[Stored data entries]
⟨

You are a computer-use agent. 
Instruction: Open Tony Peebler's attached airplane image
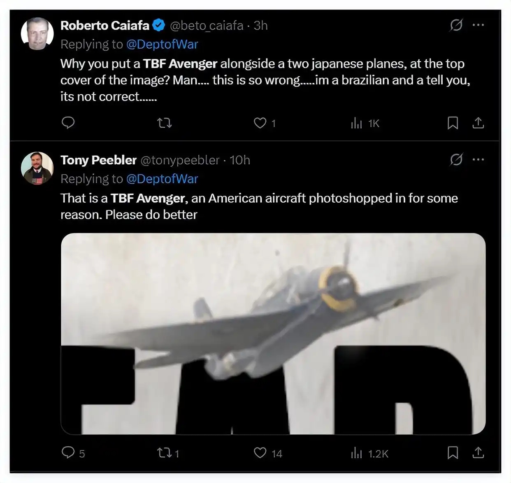click(x=272, y=334)
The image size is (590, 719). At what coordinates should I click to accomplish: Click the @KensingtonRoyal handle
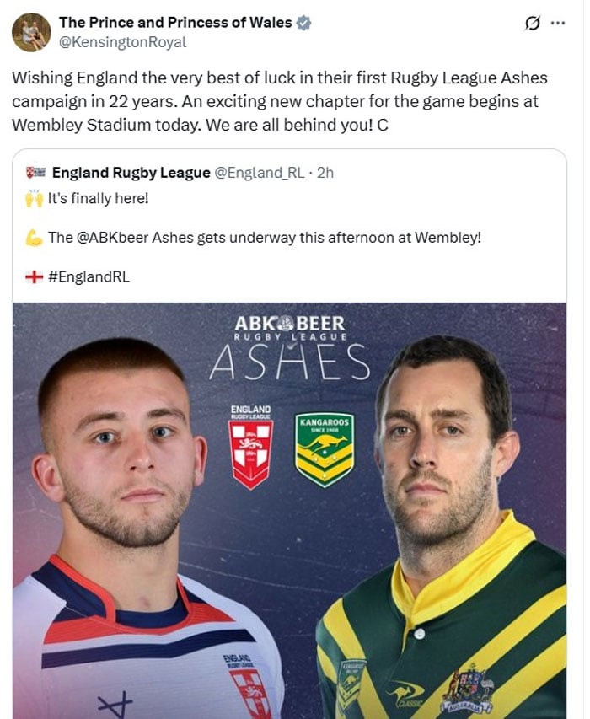point(122,41)
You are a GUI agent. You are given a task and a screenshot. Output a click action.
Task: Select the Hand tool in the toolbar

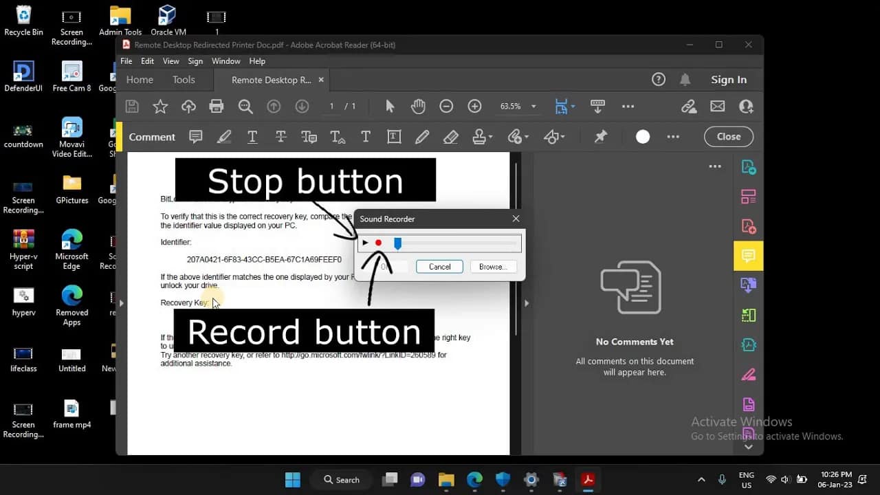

⟩

§ WORK TASK:
Every line between the one containing "You are a GUI" and the last line of the data above, both included, should be copied exactly, but not the pictures.

§ RESULT OF THE TASK:
You are a GUI agent. You are given a task and a screenshot. Output a click action.
Task: Select the Hand tool in the toolbar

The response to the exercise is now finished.